Saturday, May 21, 2016

Here’s One Way the Media Confuses the Public About Climate Change - by Joe Romm

The overwhelming majority of climate scientists — some 97 percent — have concluded that humans are the primary cause of climate change, as many studies have shown.  And every major nation in the world accepted that scientific conclusion back in 2013.

The "Consensus Gap" (Credit: Skeptical Science) Click to Enlarge.
Yet the public has the impression there is considerable scientific debate on a subject where there isn’t, as polling has found:


The multi-decade disinformation campaign funded by the fossil fuel industry is certainly a key source of their confusion.  And that confusion is amplified whenever the media disproportionately favors scientists who reject the basic scientific consensus on climate change.  A 2014 study makes clear this false balance remains commonplace.

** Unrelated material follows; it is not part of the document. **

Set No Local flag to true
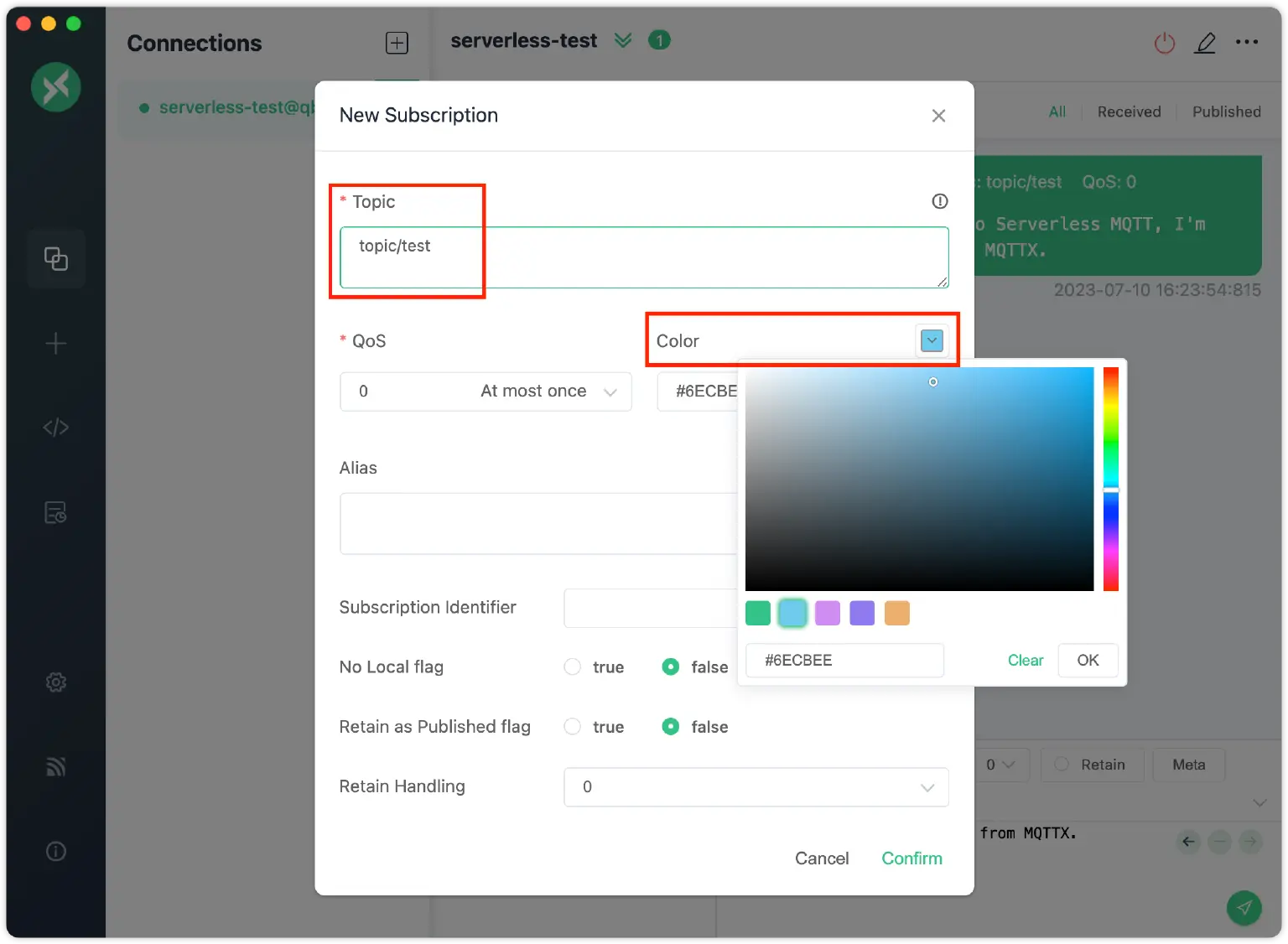pos(573,667)
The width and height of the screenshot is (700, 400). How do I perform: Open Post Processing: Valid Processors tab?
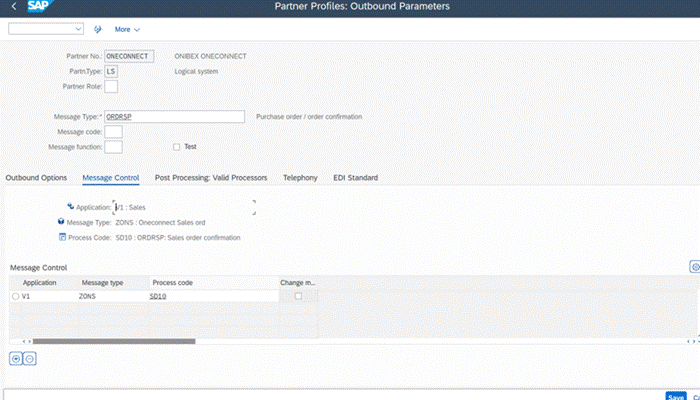[x=211, y=177]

But there is another more insidious source of confusion for the public, and that’s when the media’s language on climate science is itself ridiculously watered-down.

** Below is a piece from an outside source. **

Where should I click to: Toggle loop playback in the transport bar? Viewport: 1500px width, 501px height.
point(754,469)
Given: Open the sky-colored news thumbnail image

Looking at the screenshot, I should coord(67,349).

A good (which is to say bad) example is the Reuters piece on Donald Trump’s dangerous gibberish on the Paris climate agreement, which I deciphered and debunked on Wednesday.  One of the paragraphs was widely cited on the internet:
Trump said he did not believe China, the world’s top emitter of the carbon dioxide gas that many scientists believe is contributing to global climate change, would adhere to its pledge under the Paris deal.
Reuters has watered down our scientific understanding with not one, not two, but three different hedges (and other media outlets, like Forbes, also routinely do this).

First, it isn’t merely “many scientists” — it is virtually all of the ones who publish in the field. Second, it isn’t merely something they “believe” — it is something they have proven and confirmed using the scientific method, and then subjected to review by the world’s leading scientists, and then subjected to review by all of the world’s major governments. Third, CO2 does a whole lot more than “contribute” to climate change — it is the primary cause.